Revelation, for instance, is to the mystic not only a definite historical occurrence which, at a given moment in history, puts an end to any further direct relation between mankind and God. With no thought of denying Revelation as a fact of history, the mystic still conceives the source of religious knowledge and experience which bursts forth from his own heart as being of equal importance for the conception of religious truth. In other words, instead of the one act of Revelation, there is a constant repetition of this act. This new Revelation, to himself or to his spiritual master, the mystic tries to link up with the sacred texts of the old; hence the new interpretation given to the canonical texts and sacred books of the great religions. To the mystic, the original act of Revelation to the community-the, as it were, public revelation of Mount Sinai, to take one instance-appears as something whose true meaning has yet to unfold itself; the secret revelation is to him the real and decisive one. And thus the substance of the canonical texts, like that of all other religious values, is melted down and given another form as it passes through the fiery stream of the mystical consciousness. It is hardly surprising that, hard as the mystic may try to remain within the confines of his religion, he often consciously or unconsciously approaches, or even transgresses, its limits.

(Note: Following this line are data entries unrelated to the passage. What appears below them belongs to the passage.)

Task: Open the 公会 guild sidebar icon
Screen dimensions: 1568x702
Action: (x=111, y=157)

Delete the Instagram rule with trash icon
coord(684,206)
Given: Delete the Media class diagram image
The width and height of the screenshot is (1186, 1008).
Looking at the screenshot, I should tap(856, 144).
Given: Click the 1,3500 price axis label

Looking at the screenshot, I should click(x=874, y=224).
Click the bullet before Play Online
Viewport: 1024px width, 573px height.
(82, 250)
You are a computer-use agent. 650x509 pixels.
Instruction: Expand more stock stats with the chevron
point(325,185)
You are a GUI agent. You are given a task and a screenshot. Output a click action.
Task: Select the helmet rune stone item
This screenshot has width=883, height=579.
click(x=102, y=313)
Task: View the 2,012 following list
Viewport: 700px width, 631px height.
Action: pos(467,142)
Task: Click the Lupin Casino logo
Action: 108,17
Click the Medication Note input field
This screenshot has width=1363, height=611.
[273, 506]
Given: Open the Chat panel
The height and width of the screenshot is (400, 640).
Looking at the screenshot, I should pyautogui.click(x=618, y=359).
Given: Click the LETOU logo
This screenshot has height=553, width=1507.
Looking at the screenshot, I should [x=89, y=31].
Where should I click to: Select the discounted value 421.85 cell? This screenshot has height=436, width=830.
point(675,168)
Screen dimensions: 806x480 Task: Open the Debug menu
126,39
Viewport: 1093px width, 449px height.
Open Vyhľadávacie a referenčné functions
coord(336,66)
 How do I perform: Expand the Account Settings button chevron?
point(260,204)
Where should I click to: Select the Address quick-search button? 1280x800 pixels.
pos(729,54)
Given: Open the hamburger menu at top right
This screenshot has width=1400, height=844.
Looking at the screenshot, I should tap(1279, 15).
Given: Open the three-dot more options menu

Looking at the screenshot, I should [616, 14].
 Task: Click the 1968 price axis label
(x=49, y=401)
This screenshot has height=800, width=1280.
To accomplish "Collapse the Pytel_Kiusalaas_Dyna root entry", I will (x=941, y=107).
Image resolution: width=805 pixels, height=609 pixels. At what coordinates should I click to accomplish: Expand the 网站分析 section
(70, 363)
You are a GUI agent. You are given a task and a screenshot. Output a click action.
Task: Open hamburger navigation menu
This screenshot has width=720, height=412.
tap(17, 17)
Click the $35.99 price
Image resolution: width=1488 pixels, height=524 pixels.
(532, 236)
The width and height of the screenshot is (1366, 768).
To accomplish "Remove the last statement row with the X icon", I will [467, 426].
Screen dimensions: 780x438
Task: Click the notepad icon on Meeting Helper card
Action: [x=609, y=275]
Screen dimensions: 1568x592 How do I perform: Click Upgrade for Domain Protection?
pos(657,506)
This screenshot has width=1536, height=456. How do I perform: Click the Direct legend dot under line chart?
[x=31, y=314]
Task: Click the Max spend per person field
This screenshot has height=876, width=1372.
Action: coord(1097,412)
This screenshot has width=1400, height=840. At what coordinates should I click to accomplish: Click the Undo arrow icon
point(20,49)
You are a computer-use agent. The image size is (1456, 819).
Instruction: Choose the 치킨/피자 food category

It is not necessary for me to say anything further at this point about the reasons which have often transformed mystics into heretics. Such heresy does not always have to be fought with fire and sword by the religious community: it may even happen that its heretical nature is not understood and recognized. Particularly is this the case where the mystic succeeds in adapting himself to the ‘orthodox’ vocabulary and uses it as a wing or vehicle for his thoughts. As a matter of fact, this is what many Kabbalists have done. While Christianity and Islam, which had at their disposal more extensive means of repression and the apparatus of the State, have frequently and drastically suppressed the more extreme forms of mystical movements, few analogous events are to be found in the history of Judaism. Nevertheless, in the lectures on Sabbatianism and Hasidism, we shall have occasion to note that instances of this kind are not entirely lacking.’